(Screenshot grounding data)
========================
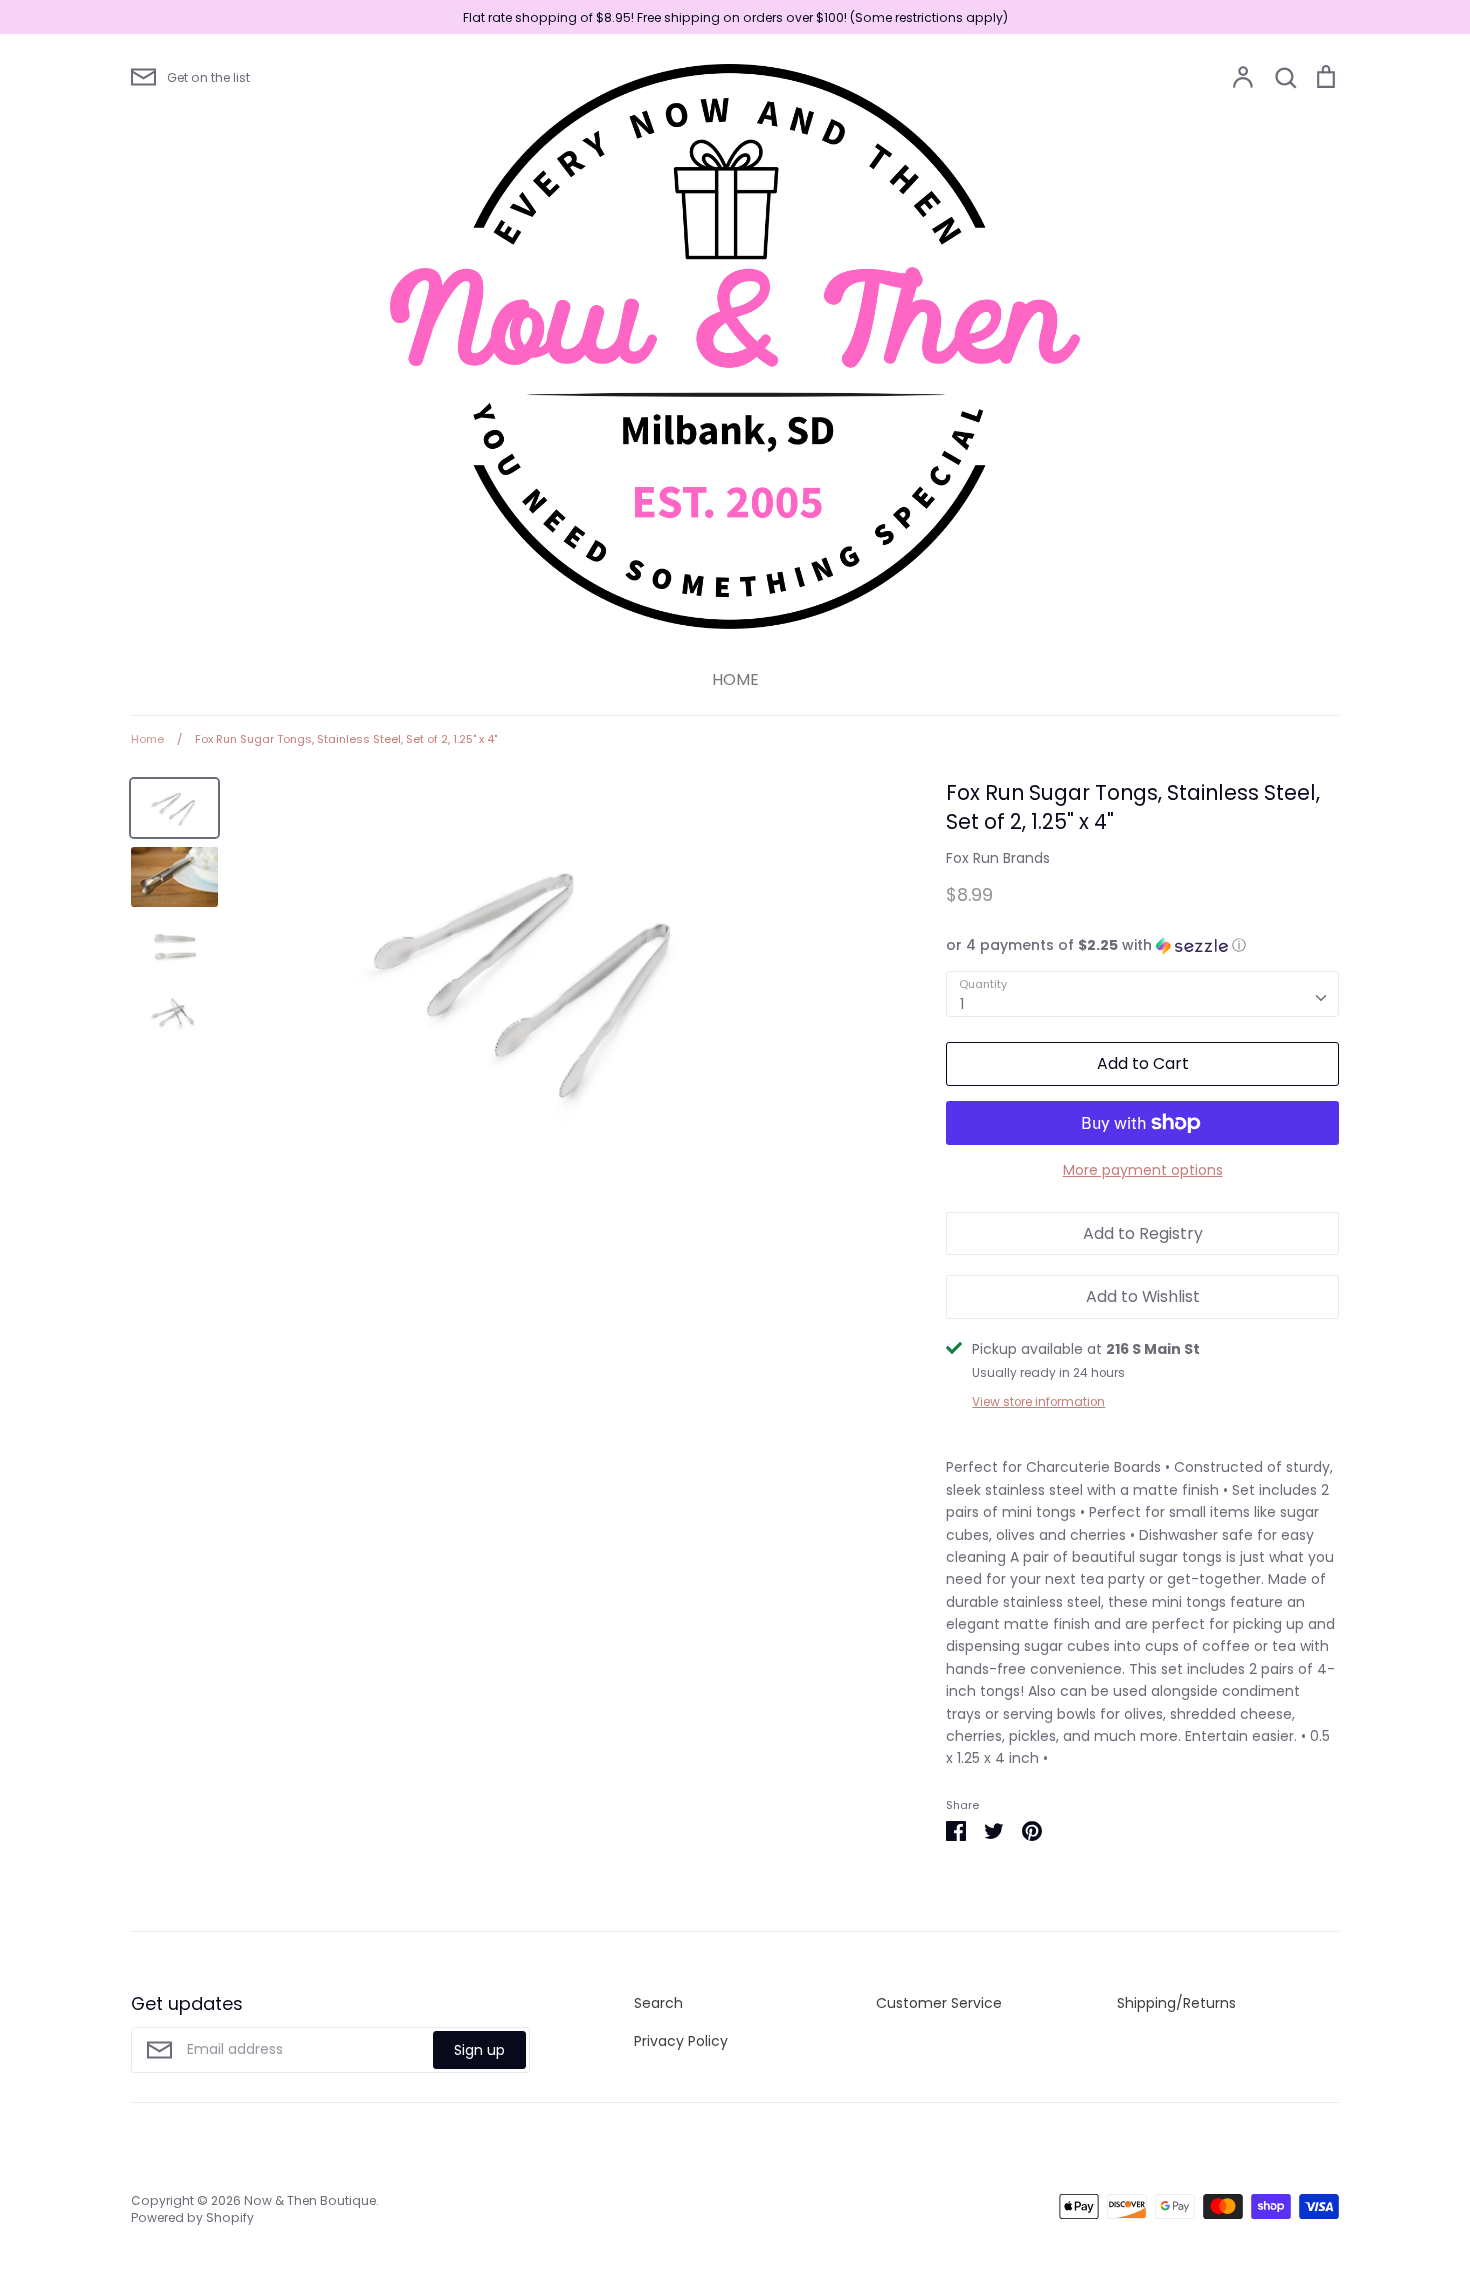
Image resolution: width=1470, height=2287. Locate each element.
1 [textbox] (962, 1004)
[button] (1142, 945)
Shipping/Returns (1176, 2003)
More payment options (1143, 1170)
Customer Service (939, 2003)
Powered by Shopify (192, 2217)
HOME (735, 679)
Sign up (479, 2050)
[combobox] (1142, 994)
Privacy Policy (681, 2041)
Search (658, 2003)
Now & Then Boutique (310, 2200)
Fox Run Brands (998, 858)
========================
An exact copy of the lines from the one holding "Customer Service (939, 2003)" through the end of the data is the whole answer.

Customer Service (939, 2003)
Powered by Shopify (192, 2217)
HOME (735, 679)
Sign up (479, 2050)
[combobox] (1142, 994)
Privacy Policy (681, 2041)
Search (658, 2003)
Now & Then Boutique (310, 2200)
Fox Run Brands (998, 858)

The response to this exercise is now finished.